The prosecution alleged that Nimrod O’Kelly was a land pirate who had fraudulently claimed extra land, and that he had murdered Jeremiah Mahoney to prevent losing it, and to intimidate his other neighbors.
There was no evidence either way, and the jury unanimously found him guilty and sentenced him to be hanged.
The hanging was scheduled four weeks after the trial, so O’Kelly’s attorney raced to appeal to the state Supreme Court. He cited nine critical errors in the prosecution. Plus, the community seems to have been convinced of his guilt. O’Kelly had to be sent to a neighboring county to await trial, for fear of a lynch mob being formed and storming the Benton County Jail.
The verdict wasn’t read in open court, nor in the presence of the defendant. Apparently the jury just sent word to the judge that the guy was guilty, and went home.
So the case went to the Supreme Court on appeal – and the Supremes handed down an absolutely astonishing verdict on the case:
They acknowledged the errors, but affirmed the verdict anyway.
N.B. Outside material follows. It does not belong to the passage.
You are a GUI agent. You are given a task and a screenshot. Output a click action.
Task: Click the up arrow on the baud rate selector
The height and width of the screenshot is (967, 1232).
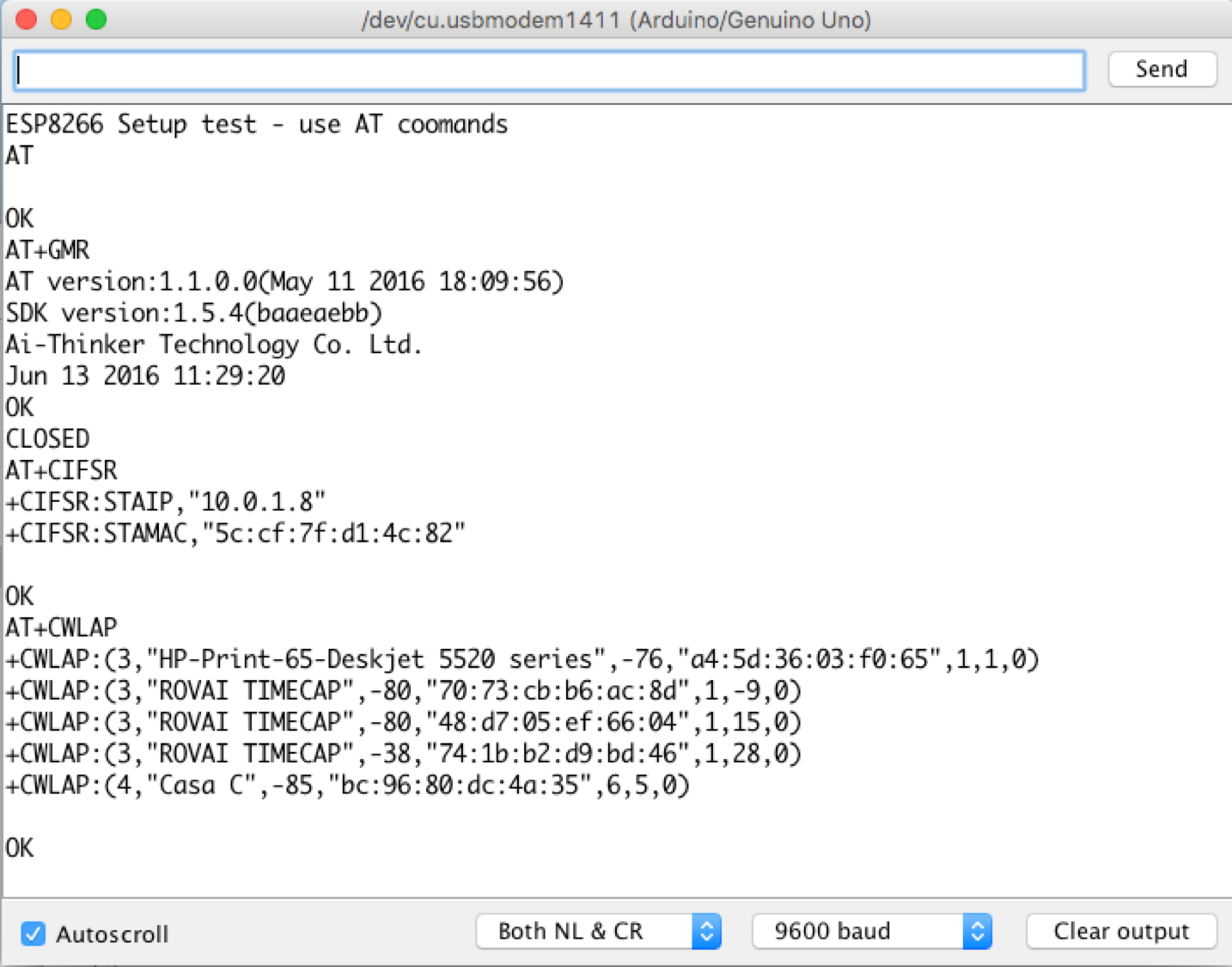pyautogui.click(x=978, y=924)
They explained that, given that the O’Kelly was obviously guilty, because his was the territory’s first murder case, letting him off on even a very serious technicality would be poisoning the well of justice at its very source.
Perhaps hoping the territorial governor would take this somewhat thorny problem from his plate, a Supreme Court judge added that executive clemency was the only appropriate way to address procedural errors in a case where a defendant’s guilt was stark and obvious.”
By the time the Supreme Court had gotten around to hearing the case, it was 1854 – two years after the murder conviction. During this time, passionate pleas had flown thick and fast from all over the state into the territorial governor’s office, arguing both for and against a pardon for O’Kelly.
And now we come to a point in this story where sources conflict.
In his 1935 article, McNary writes that the governor did not intervene, despite the pleas. So, the local court scheduled June 9, 1854, for the hanging. But the hanging never took place, because the Cavalry came to the rescue – almost literally.
It seems that O’Kelly’s wife, Sarah O’Kelly, left Missouri on the Oregon Trail in the spring of 1854 to join her husband. Word reached them en route that O’Kelly was about to be hanged for murder. So their oldest son took a horse and raced ahead of the wagon train.
He beat the clock, appearing at the Benton County sheriff’s office and introducing himself to Sheriff T.J. Right, and letting the lawman know the rest of the family was on the way.
This, of course, changed everything. O’Kelly went from a pirate trying to unlawfully seize another man’s land by force of arms, to a legitimate landowner defending himself and his property from – well, a pirate. It also was, in that age, far less of a big deal to hang a single man than it was to deprive an innocent wife and children of their family breadwinner.
Sheriff Right opened the cell door and set O’Kelly free – although he had no authority to do any such thing, he was confident that the law would catch up and everything would be all right.
This was irregular, and that irregularity is something to consider, because historian Ronald Lansing (writing in 2005) gives a completely different account.
According to Lansing, the governor’s office actually intervened three times in the case, each time under a different governor: first to delay the hanging while the Supreme Court considered the appeal; again, after the Supreme Court’s sentence, in response to Justice George Williams’ hint, when O’Kelly’s death sentence was commuted to two years in prison; and a third time, in March 1856, when he was actually pardoned.
Eventually the O’Kellys got their full section of land – but it didn’t happen until 1881. by that time, Nimrod O’Kelly had died of old age.
Sources & more information:
* “Oregon’s First Reported Murder Case,” an article by Lawrence A. McNary published in the December 1935 issue of Oregon Historical Quarterly.
* “Nimrod O’Kelly,” an article by Ronald B. Lansing published in The Oregon Encyclopedia (oregonencyclopedia.org) on 19 Sep 2019).